──────── Document text

And Why it Still Matters

I found the first mention of Kubernetes in computer science!!

It comes from a book. “Cybernetics: or Control and Communication in the Animal and Machine” by Norbert Wiener. Originally published in 1948. (Yes, even in 1948, non-fiction book titles abused the colon.)

The book has its own Wikipedia page. So many people read it that he published a sequel!

It’s surprisingly hard to find. The New York Public Library has two copies offsite, only available on advanced request. The Brooklyn Public Library has zero copies.

I like to imagine I have the only physical copy in pandemic-lockdown New York City! Because right before the lockdown, I borrowed the 1961 edition from a science historian. And she hasn’t asked for it back yet 😬.

In the book, Wiener tries to come up with a name for his new field. He writes: “All the existing teminology has too heavy a bias […] we have been forced to coin at least one artificial neo-Greek expression to fill the gap.”

He suggests “Cybernetics,” from the Greek word χυβερνήτης, also pronounced “Kubernetes”:

Why Cybernetics?

You may think that this is just a pointy-headed in-joke to make the rest of us feel dumb.

But it’s actually a very relevant pointy-headed in-joke that only incidentally makes the rest of us feel dumb!

When Wiener published “Cybernetics,” the dominant model of computing was finite automata and Turing machines. These are systems that take inputs at the start and produce outputs at the end.

Wiener points out that there are two problems with this model:

1) In any system with lots of closely coupled inputs, we need statistical models to handle the complexity. In chapter one, he compares astronomy versus meteorology. We can count how many stars there are, and can capture the interaction between stars with simple formulas. But in meteorology, there are simply too many particles and the interactions between them are too complex.

────────────────

*Work to complete:*
A: List every field of study that the essay on Wiener's "Cybernetics" names.
B: Based on the essay on Wiener's "Cybernetics," does each statement agree with it? (i) The Brooklyn Public Library holds two copies of the book. (ii) The copy the writer borrowed is the 1961 edition. (iii) Wiener compares astronomy and meteorology in chapter one. Answer yes or no for each and quote the words that decide it.
C: Carry on the essay on Wiener's "Cybernetics" from its last sentence.

──────── Extracted data

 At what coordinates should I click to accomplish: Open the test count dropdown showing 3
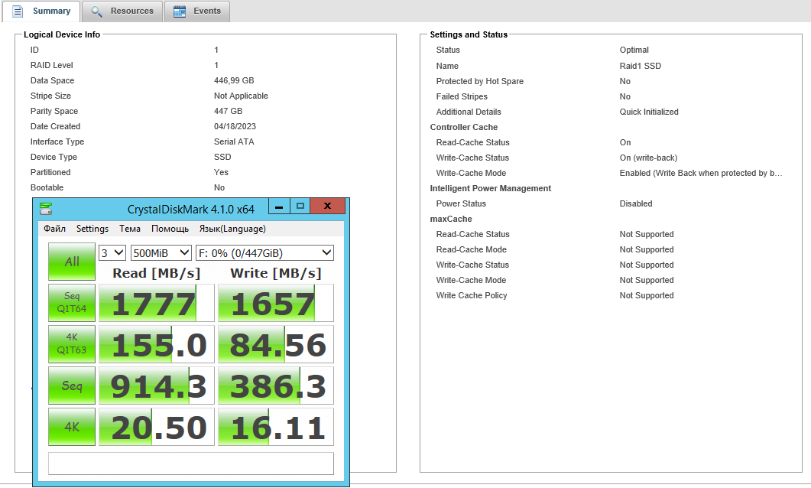pos(112,252)
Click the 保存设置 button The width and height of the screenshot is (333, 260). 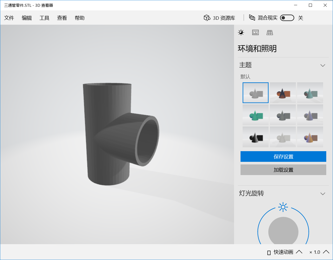(283, 156)
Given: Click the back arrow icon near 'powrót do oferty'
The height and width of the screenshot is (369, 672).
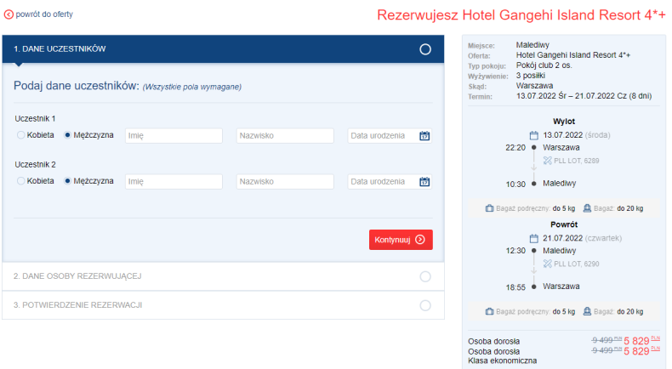Looking at the screenshot, I should pos(9,15).
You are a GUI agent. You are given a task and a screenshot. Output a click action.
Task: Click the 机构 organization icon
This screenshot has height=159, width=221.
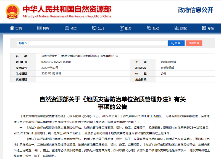pos(39,28)
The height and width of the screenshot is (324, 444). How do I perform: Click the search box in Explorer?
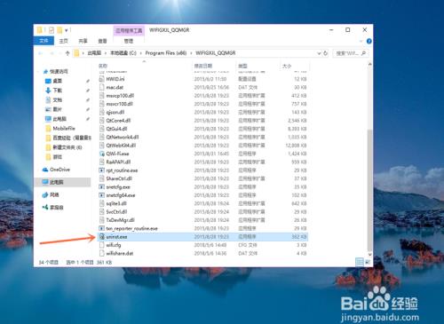coord(351,53)
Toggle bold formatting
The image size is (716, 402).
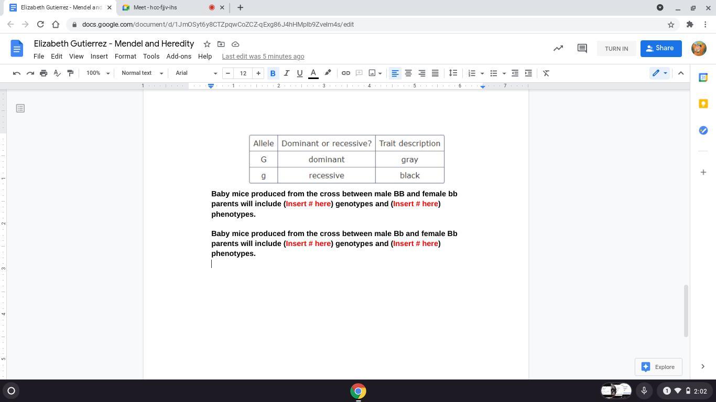coord(273,73)
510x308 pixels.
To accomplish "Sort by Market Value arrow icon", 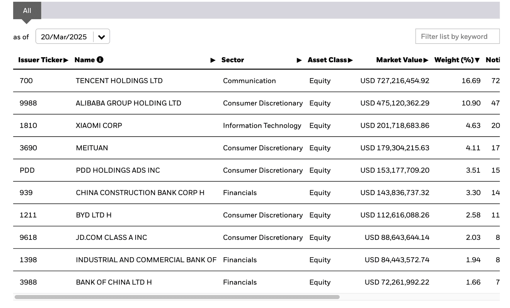I will pyautogui.click(x=426, y=60).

────────────────

*Answers by task:*
A: computer science, Cybernetics, astronomy, meteorology

B:
(i) No: "The Brooklyn Public Library has zero copies."
(ii) Yes: "I borrowed the 1961 edition from a science historian."
(iii) Yes: "In chapter one, he compares astronomy versus meteorology."

C:
2) Information is distributed over time. We can use the time component to learn which inputs cause which outputs, and build feedback loops.

Wiener argues that if computer science does a better job embracing complex statistical systems and time-based feedback loops, we’ll be able to better understand lots of non-mechanical systems, like biology and sociology.

The book gets very galaxy-brained to be honest, from “How do we build better thermostats?” to “Could this help us find a cure for Parkinson’s disease?”

What Does That Mean For How We Build Tilt?

Once you understand this parallel, you see it everywhere!

Consider Kubernetes. Before Kubernetes, you may have had a deploy script. That deploy script worked like a finite automata: look at some inputs, then deploy a server.

One of the key insights of Kubernetes is that when you’re working with multiple servers with close coupling, this isn’t enough. You need a system with runtime feedback loops to handle the runtime dependencies between servers.

This is, after all, the Tilt blog, and we think this insight applies to developer tools as well. From Make in the 70s to Bazel today, build systems are still stuck in a world of finite automata, mapping inputs to outputs.

But the servers we’re building have closely coupled runtime dependencies! Multi-service developer tools need runtime feedback loops as well.